‘Iacta alea est’
Herb, the new HTML-aware ERB parser library by Marco Roth, parses ERB templates into an abstract syntax tree. The tree has two main branches:
In the real world these are extricably (thanks Herb!) intertwined but for now I’d like to concentrate on the HTML tree structure that the Herb AST uses.
The docs on Herb’s Parser are quite, ahem, sparse, so I had to do some introspection to arrive at a list of nodes in the tree:
require "herb"
Herb.version
#=> "herb gem v0.1.0, libprism v1.4.0, libherb v0.1.0 (Ruby C native extension)"
constants = Herb::AST.constants.map do |const|
klass = Herb::AST.const_get(const)
next unless klass.is_a?(Class)
klass.name
end.compact.each do |klass|
puts klass
end; constants.count
This produces a list of Herb::AST::Node
s, which after a touch of light editing to order and group the twenty-eight nodes, looks like this:
Herb::AST::Node
Herb::AST::DocumentNode
Herb::AST::HTMLDoctypeNode
Herb::AST::HTMLCommentNode
Herb::AST::HTMLElementNode
Herb::AST::HTMLOpenTagNode
Herb::AST::HTMLAttributeNode
Herb::AST::HTMLAttributeNameNode
Herb::AST::HTMLAttributeValueNode
Herb::AST::LiteralNode
Herb::AST::HTMLTextNode
Herb::AST::HTMLCloseTagNode
Herb::AST::HTMLSelfCloseTagNode
Herb::AST::WhitespaceNode
Herb::AST::ERBContentNode
Herb::AST::ERBIfNode
Herb::AST::ERBUnlessNode
Herb::AST::ERBElseNode
Herb::AST::ERBBlockNode
Herb::AST::ERBCaseNode
Herb::AST::ERBWhenNode
Herb::AST::ERBForNode
Herb::AST::ERBWhileNode
Herb::AST::ERBUntilNode
Herb::AST::ERBBeginNode
Herb::AST::ERBRescueNode
Herb::AST::ERBEnsureNode
Herb::AST::ERBEndNode
The two groups are distinguished here, with the exception of the mutual parents (DocumentNode
—parent (or root) of the syntax tree, Node
—parent of the class hierarchy) and the shared WhitespaceNode
rather appropriately surrounded by, em, whitespace.
Herb::AST::DocumentNode
The ever-present root.
Herb.parse("").value
=>
@ DocumentNode (location: (1:0)-(1:0))
└── children: []
Contains an array of child nodes in DocumentNode#children
.
Herb::AST::HTMLDoctypeNode
The singular doctype declaration. Also note the Herb::AST::LiteralNode
, a node representing some literal text (as distinct from HTML text) usually inside an HTML doctype, HTML comment, or HTML attribute value.

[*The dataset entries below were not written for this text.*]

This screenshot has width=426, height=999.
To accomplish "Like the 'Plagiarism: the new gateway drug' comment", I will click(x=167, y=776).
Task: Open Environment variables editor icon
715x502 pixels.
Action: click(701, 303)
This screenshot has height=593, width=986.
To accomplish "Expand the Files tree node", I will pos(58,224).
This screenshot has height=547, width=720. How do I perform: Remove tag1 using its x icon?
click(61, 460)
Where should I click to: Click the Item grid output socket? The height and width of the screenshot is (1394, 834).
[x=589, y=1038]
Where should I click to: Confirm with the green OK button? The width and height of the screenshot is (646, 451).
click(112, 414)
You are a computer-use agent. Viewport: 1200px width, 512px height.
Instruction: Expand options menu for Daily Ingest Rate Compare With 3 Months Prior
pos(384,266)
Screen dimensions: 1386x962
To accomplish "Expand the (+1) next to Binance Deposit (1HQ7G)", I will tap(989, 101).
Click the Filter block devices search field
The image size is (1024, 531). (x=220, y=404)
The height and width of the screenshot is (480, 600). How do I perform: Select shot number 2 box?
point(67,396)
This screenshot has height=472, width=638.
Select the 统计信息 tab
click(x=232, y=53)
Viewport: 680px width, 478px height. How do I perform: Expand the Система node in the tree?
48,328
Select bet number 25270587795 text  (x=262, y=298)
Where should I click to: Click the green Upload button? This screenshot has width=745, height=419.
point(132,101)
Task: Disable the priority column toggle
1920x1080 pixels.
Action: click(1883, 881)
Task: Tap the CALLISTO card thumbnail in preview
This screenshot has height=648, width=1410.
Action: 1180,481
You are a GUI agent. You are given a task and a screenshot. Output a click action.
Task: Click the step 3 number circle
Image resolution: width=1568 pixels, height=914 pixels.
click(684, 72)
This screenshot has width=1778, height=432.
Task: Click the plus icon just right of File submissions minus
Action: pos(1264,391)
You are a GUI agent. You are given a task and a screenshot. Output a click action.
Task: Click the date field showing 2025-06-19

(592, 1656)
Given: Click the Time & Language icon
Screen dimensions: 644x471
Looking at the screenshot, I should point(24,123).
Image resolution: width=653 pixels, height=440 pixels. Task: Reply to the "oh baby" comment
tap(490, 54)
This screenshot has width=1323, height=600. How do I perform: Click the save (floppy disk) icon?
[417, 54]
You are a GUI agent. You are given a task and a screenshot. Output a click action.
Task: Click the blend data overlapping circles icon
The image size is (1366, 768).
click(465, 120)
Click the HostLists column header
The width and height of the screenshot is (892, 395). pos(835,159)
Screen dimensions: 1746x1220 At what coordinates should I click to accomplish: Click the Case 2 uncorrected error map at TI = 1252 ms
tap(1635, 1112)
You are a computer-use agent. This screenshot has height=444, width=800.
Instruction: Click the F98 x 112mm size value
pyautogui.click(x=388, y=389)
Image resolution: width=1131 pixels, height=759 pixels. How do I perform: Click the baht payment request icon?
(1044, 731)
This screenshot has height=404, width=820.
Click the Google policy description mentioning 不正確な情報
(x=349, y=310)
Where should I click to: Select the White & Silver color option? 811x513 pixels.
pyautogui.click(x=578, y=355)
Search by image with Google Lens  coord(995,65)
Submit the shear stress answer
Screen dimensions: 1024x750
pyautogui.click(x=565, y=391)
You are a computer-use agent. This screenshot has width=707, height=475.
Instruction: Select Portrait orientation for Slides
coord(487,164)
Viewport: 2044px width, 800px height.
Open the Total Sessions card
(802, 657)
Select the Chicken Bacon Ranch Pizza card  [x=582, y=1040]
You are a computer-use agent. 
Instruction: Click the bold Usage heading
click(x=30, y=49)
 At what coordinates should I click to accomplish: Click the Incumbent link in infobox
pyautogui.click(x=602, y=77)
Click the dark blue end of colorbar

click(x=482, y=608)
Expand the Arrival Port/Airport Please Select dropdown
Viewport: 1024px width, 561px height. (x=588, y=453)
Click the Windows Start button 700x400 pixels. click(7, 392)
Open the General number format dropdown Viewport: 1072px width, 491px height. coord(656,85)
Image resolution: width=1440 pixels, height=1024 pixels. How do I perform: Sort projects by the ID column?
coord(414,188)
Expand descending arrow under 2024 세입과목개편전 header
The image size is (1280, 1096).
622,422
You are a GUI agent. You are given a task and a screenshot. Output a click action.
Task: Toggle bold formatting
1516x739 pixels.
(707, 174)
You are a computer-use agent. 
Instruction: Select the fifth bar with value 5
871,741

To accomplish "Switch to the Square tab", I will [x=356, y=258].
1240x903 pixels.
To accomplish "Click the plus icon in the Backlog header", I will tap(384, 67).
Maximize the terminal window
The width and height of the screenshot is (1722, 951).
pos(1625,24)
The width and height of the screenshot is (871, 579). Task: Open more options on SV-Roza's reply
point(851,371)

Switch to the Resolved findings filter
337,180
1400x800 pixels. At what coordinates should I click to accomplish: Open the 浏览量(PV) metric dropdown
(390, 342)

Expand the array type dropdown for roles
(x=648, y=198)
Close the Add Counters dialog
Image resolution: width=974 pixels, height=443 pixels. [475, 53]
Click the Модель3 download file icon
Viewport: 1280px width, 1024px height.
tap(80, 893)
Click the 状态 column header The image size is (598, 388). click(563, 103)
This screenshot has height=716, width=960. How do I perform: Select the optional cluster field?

Herb.parse("<!doctype html>").value
=>
@ DocumentNode (location: (1:0)-(1:15))
└── children: (1 item)
└── @ HTMLDoctypeNode (location: (1:0)-(1:15))
├── tag_opening: "<!doctype" (location: (1:0)-(1:9))
├── children: (1 item)
│ └── @ LiteralNode (location: (1:9)-(1:14))
│ └── content: " html"
│
└── tag_closing: ">" (location: (1:14)-(1:15))
Herb::AST::HTMLCommentNode
The humble HTML comment.
Herb.parse("<!-- comment -->").value
=>
@ DocumentNode (location: (1:0)-(1:16))
└── children: (1 item)
└── @ HTMLCommentNode (location: (1:0)-(1:16))
├── comment_start: "<!--" (location: (1:0)-(1:4))
├── children: (1 item)
│ └── @ LiteralNode (location: (1:4)-(1:13))
│ └── content: " comment "
│
└── comment_end: "-->" (location: (1:13)-(1:16))
Herb::AST::HTMLElementNode
The HTMLElementNode
captures the full element from opening tag to closing tag, including the contents (body
). Each of these are represented by a dedicated node:
HTMLElementNode#open_tag => HTMLOpenTagNode
HTMLElementNode#body => [HTMLTextNode, …]
(array of child nodes)HTMLElementNode#close_tag => HTMLCloseTagNode
Herb.parse("<em>emphasis</em>").value
=>
@ DocumentNode (location: (1:0)-(1:17))
└── children: (1 item)
└── @ HTMLElementNode (location: (1:0)-(1:17))
├── open_tag:
│ └── @ HTMLOpenTagNode (location: (1:0)-(1:4))
│ ├── tag_opening: "<" (location: (1:0)-(1:1))
│ ├── tag_name: "em" (location: (1:1)-(1:3))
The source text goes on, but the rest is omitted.